我回头看了眼裴昭,他正捡起一块带USB接口的金属片,翻来覆去地看。
“你真不记得刻过‘996ICU’?”
“我要是记得,早就拿去申请外观专利了。”他冷笑,“我连自己键盘背面长啥样都没见过。”
我点点头,心里却明白——这事没那么简单。
赫尔德想用办公软件重构世界,结果搬出了“劳动法”这种东西当武器,说明她现在只能靠现实世界的规则残片拼凑力量。而我们的反抗方式,恰恰是用更熟悉的“社畜常识”去拆她的台。
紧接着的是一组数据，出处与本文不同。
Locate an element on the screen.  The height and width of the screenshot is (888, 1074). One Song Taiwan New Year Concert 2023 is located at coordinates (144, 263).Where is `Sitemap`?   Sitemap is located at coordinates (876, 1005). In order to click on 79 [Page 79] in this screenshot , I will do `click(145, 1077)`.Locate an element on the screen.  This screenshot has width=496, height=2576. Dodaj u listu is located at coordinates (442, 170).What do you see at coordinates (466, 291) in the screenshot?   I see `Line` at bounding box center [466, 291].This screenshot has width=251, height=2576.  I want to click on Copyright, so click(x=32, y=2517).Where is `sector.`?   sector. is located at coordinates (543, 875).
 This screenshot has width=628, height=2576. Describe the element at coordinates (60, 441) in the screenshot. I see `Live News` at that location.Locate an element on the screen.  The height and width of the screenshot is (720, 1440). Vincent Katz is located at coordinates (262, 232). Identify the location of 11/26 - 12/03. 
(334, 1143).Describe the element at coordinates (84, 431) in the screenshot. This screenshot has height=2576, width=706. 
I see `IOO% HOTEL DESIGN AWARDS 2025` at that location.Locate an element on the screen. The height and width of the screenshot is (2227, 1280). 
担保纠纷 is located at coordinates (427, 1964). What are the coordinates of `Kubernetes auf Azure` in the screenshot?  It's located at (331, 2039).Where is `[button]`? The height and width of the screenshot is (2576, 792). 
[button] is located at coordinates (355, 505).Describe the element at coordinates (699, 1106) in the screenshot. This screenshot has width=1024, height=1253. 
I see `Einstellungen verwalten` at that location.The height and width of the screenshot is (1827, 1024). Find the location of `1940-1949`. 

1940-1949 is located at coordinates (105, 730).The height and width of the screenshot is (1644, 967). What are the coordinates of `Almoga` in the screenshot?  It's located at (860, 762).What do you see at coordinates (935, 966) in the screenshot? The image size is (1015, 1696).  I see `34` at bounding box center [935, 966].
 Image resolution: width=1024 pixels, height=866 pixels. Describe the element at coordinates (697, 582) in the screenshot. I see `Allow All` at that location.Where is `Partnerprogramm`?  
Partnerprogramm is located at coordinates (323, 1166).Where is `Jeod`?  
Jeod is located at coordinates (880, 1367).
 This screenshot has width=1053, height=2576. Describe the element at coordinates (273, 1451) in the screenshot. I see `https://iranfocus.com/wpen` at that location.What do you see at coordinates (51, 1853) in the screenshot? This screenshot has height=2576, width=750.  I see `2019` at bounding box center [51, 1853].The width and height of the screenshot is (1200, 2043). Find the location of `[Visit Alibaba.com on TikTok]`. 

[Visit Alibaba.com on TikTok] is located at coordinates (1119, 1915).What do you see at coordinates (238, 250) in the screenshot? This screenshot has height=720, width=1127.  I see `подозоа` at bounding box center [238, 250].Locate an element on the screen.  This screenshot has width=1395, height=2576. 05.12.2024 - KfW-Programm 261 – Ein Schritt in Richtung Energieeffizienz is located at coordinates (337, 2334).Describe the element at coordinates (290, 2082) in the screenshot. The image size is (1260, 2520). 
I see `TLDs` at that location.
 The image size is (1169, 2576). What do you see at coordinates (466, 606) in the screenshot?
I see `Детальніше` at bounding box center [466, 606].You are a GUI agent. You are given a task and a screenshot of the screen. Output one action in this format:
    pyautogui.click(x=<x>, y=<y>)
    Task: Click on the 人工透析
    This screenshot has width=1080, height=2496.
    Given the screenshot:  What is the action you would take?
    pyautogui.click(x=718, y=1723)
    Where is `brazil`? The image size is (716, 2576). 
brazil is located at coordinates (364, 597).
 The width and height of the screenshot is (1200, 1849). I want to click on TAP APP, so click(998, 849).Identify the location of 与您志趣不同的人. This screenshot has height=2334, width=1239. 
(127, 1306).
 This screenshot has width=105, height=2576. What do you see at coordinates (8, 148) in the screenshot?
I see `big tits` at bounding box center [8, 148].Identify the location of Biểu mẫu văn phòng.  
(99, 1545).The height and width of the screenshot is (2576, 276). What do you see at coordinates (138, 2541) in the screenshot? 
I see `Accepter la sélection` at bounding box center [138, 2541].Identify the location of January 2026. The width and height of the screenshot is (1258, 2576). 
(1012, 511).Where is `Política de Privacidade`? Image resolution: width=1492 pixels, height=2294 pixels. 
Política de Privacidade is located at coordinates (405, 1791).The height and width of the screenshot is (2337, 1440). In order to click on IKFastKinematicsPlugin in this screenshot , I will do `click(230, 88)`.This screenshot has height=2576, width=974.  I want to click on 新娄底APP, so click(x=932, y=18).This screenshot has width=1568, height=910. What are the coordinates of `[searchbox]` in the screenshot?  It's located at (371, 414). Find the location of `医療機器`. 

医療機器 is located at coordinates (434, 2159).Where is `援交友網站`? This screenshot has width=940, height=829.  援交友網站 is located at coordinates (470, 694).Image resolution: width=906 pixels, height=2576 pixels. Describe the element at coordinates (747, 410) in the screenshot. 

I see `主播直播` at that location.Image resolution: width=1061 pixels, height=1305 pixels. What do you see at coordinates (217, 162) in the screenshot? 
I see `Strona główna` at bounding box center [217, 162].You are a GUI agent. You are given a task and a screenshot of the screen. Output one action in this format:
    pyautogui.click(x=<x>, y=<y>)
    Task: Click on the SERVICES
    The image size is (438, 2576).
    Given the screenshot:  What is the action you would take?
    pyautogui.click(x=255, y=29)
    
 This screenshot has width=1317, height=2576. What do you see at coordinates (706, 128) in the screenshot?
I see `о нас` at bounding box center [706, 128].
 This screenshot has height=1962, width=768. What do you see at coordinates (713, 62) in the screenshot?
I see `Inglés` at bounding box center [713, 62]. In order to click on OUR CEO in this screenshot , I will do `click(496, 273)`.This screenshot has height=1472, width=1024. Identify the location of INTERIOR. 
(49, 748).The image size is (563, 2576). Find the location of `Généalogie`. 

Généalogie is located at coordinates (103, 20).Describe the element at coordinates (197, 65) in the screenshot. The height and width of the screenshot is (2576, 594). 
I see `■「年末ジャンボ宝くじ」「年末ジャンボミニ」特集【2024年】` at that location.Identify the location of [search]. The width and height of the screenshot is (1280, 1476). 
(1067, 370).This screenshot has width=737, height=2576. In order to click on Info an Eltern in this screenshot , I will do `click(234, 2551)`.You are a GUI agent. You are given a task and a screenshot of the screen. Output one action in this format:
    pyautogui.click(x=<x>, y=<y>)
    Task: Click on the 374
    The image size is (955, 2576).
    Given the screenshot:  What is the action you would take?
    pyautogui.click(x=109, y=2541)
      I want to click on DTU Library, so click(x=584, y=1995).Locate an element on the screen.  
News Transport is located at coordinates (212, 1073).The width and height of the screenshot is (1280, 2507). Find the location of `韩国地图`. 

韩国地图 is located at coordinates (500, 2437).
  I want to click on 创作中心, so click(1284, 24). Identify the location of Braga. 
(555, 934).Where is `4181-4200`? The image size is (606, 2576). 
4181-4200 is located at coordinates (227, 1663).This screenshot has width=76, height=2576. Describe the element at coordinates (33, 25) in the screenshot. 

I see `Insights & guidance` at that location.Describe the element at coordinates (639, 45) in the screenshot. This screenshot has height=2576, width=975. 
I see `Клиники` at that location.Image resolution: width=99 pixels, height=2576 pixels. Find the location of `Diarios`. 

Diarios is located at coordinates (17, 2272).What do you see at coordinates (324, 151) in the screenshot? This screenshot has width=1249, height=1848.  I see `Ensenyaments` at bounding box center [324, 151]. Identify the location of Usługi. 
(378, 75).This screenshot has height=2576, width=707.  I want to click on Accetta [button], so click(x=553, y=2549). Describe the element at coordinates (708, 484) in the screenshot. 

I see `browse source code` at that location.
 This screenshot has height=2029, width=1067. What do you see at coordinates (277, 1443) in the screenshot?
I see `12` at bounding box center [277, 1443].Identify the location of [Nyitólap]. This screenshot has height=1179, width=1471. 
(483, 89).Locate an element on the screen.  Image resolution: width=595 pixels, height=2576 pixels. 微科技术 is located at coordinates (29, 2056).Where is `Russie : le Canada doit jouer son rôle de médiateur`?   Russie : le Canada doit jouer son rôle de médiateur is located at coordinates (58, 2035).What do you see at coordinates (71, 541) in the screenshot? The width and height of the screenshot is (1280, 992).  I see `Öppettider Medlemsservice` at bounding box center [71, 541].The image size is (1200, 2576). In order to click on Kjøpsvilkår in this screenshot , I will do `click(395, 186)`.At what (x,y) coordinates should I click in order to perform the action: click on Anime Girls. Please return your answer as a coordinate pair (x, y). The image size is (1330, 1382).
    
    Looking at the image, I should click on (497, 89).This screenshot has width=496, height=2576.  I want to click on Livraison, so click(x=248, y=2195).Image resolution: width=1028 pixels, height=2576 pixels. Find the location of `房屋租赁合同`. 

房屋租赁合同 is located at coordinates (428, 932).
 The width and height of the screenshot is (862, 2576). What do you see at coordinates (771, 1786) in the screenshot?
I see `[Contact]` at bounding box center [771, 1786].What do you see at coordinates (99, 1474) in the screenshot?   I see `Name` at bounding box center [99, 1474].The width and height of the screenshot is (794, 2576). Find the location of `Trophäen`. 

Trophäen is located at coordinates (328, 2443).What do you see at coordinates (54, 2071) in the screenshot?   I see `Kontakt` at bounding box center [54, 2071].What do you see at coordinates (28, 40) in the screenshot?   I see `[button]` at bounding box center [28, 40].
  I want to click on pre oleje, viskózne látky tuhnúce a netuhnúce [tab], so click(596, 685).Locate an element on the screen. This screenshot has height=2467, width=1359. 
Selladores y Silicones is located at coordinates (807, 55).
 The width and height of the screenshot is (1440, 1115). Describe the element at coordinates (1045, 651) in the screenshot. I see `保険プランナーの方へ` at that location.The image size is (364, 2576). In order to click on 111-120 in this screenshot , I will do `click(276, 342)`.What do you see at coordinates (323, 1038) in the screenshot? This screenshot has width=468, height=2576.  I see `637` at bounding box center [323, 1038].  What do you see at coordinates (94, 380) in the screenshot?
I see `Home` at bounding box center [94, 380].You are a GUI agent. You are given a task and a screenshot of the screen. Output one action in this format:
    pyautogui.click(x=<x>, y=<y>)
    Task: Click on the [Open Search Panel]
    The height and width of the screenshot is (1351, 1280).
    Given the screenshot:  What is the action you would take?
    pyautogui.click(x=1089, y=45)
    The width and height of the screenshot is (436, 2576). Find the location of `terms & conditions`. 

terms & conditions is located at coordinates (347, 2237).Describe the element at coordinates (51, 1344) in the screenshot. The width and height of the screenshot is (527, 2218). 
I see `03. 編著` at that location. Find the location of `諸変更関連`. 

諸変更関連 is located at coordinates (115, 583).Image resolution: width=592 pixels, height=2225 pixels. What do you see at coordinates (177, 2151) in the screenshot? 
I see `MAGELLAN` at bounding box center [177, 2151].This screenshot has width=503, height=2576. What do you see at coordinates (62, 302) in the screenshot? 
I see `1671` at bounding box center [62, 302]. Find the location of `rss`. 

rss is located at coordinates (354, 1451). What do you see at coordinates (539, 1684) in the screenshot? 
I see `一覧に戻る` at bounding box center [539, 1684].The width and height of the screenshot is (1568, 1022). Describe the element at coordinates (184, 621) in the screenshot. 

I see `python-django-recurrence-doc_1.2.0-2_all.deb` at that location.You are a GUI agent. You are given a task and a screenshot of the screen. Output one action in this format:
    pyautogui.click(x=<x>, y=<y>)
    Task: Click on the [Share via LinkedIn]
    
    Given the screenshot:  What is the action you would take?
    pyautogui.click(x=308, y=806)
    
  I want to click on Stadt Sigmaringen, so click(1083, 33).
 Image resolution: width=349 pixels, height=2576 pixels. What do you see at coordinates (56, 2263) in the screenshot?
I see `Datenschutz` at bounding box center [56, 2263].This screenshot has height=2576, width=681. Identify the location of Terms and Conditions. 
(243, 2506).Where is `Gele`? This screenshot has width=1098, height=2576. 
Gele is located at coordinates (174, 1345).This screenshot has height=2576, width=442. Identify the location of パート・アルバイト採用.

她以为神圣化就能让人服从,可我们这群真·打工人,最不怕的就是揭穿“形式主义”的皮。
泡面还在下。
我顺手把碗扣回头顶,当遮雨棚用。
一个大法师踉跄着冲过来,举着半块石碑喊:“契约未毁!只要键盘核心仍在,仪式可重启!”
“哦?”我抬眼,“那你问问它,还愿不愿意当圣物。”
我走到那把光刃前,伸手一碰。
嗡——
刃身轻颤,竟主动转向那个大法师,剑尖直指他的鼻子。
老头吓得后退两步,石碑脱手落地,啪叽一声,被一碗香辣牛肉面盖住。
“它认主了。”我说,“而且明显觉得你不够格。”
裴昭忽然开口:“不对劲。”
“怎么?”
“键盘……它在传数据。”他指着那光刃底部细微的闪烁,“像是在往外发信号。”
墨无痕立刻蹲下,鬼手贴地延伸,触须探入地板缝隙:“有回传路径,目标未知,加密方式……像是公司内网的老旧协议。”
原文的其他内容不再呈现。